WORK TO COMPLETE →
Repeat each line of the records below exactly.

SUPPLIED INFORMATION →
□ □ □ □ □

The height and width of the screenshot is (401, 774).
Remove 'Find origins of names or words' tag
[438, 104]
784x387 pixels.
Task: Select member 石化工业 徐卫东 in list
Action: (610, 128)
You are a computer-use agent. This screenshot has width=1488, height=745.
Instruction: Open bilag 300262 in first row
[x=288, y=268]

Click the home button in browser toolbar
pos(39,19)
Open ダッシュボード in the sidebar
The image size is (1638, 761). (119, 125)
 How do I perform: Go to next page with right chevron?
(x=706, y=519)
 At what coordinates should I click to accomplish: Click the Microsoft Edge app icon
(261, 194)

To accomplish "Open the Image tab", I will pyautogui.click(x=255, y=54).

□ □ □ □ □

ANSWER FOR THE TASK →
The height and width of the screenshot is (401, 774).
Remove 'Find origins of names or words' tag
[438, 104]
784x387 pixels.
Task: Select member 石化工业 徐卫东 in list
Action: (610, 128)
You are a computer-use agent. This screenshot has width=1488, height=745.
Instruction: Open bilag 300262 in first row
[x=288, y=268]

Click the home button in browser toolbar
pos(39,19)
Open ダッシュボード in the sidebar
The image size is (1638, 761). (119, 125)
 How do I perform: Go to next page with right chevron?
(x=706, y=519)
 At what coordinates should I click to accomplish: Click the Microsoft Edge app icon
(261, 194)

To accomplish "Open the Image tab", I will pyautogui.click(x=255, y=54).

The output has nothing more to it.